═════ AVAILABLE RECORDS

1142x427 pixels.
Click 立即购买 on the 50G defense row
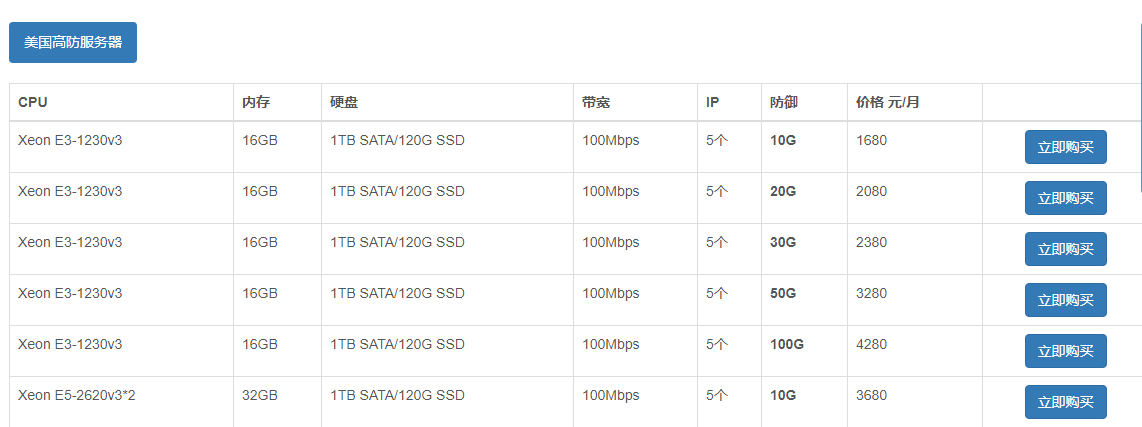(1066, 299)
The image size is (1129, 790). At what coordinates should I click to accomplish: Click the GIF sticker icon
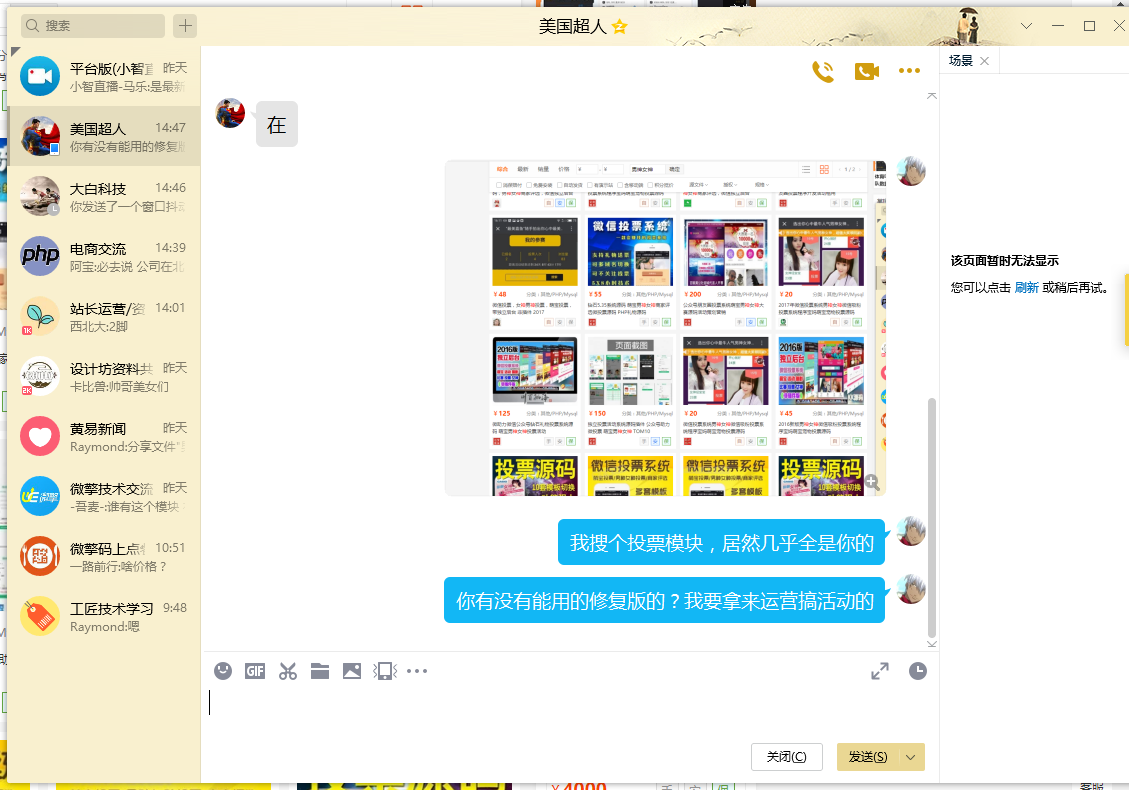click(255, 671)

══════════
═════ AVAILABLE RECORDS

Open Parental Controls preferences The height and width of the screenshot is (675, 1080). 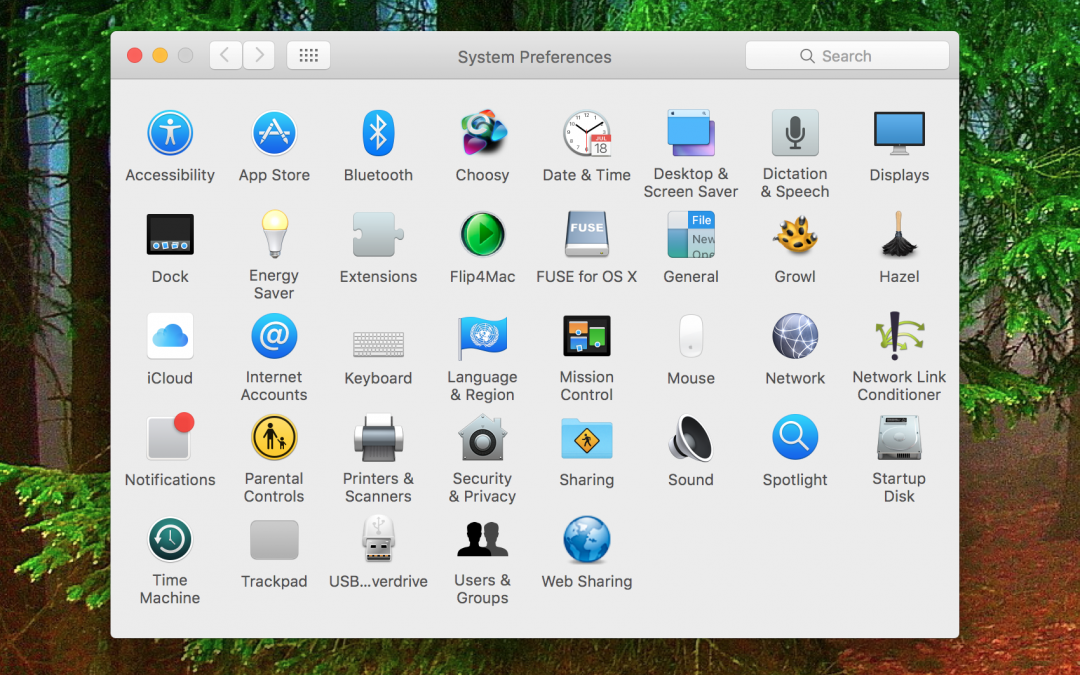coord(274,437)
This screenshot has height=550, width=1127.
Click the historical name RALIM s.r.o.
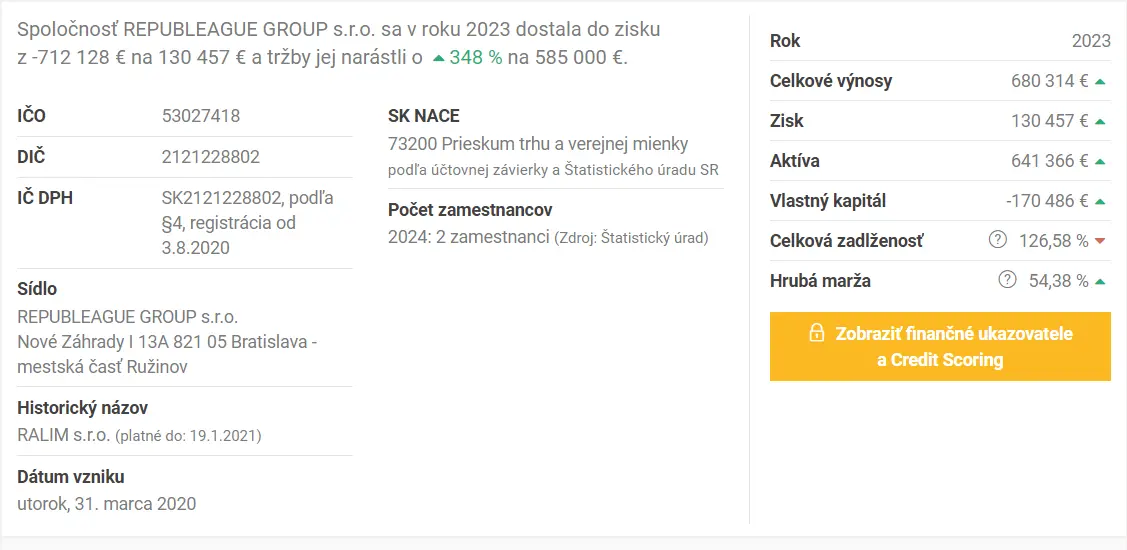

══════════
═════ AVAILABLE RECORDS

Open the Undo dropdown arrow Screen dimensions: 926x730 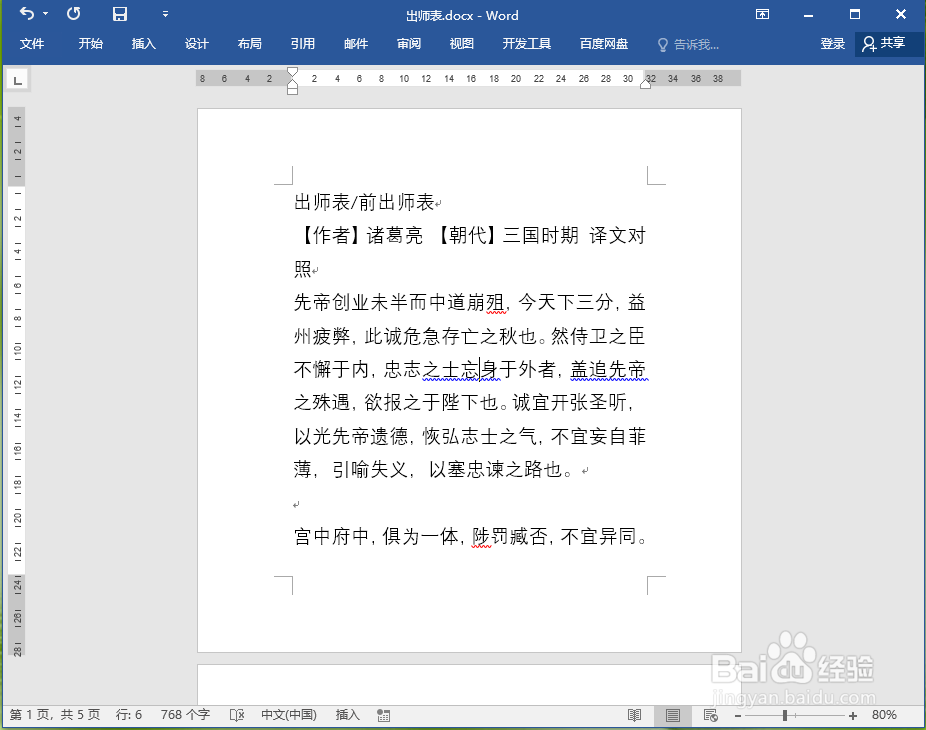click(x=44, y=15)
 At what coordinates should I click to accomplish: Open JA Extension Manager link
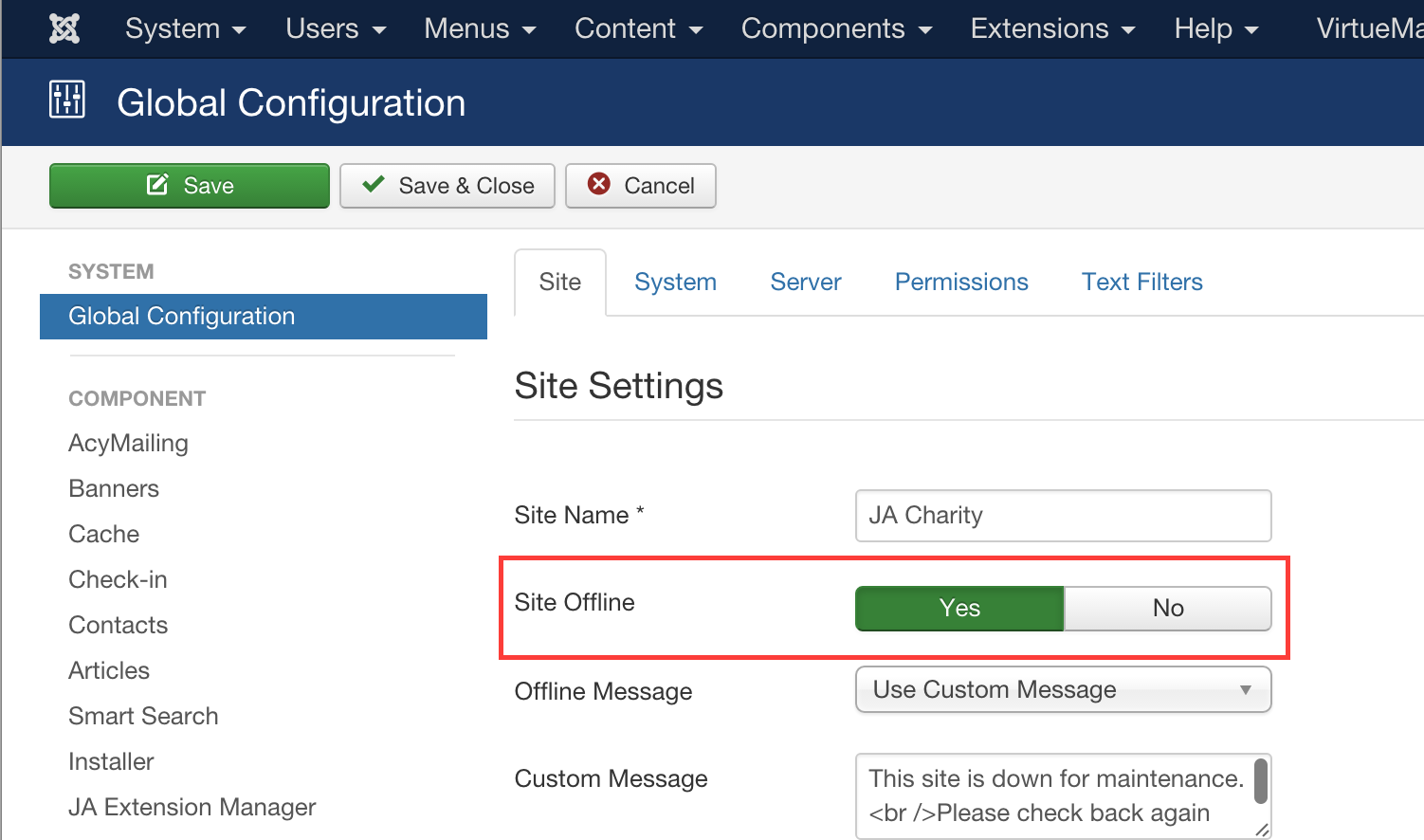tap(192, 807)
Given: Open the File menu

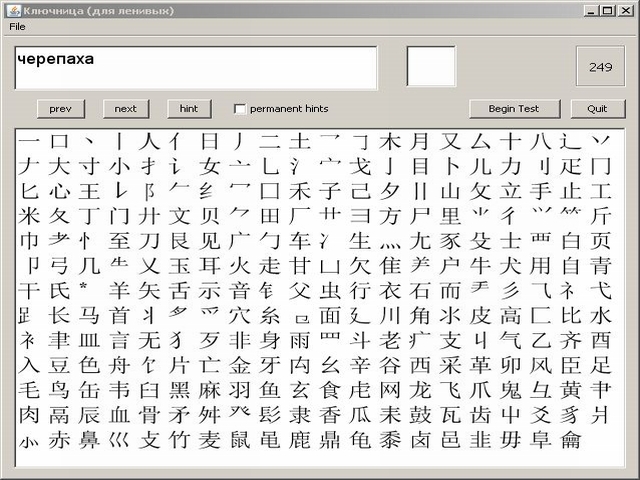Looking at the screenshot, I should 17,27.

══════════

(ASSIGNMENT) Reproduce only the lines above spanning from the line containing "This screenshot has height=550, width=1127." through the line containing "Click the historical name RALIM s.r.o.", word for word.

(OUTPUT FOR THIS EXERCISE)
This screenshot has height=550, width=1127.
Click the historical name RALIM s.r.o.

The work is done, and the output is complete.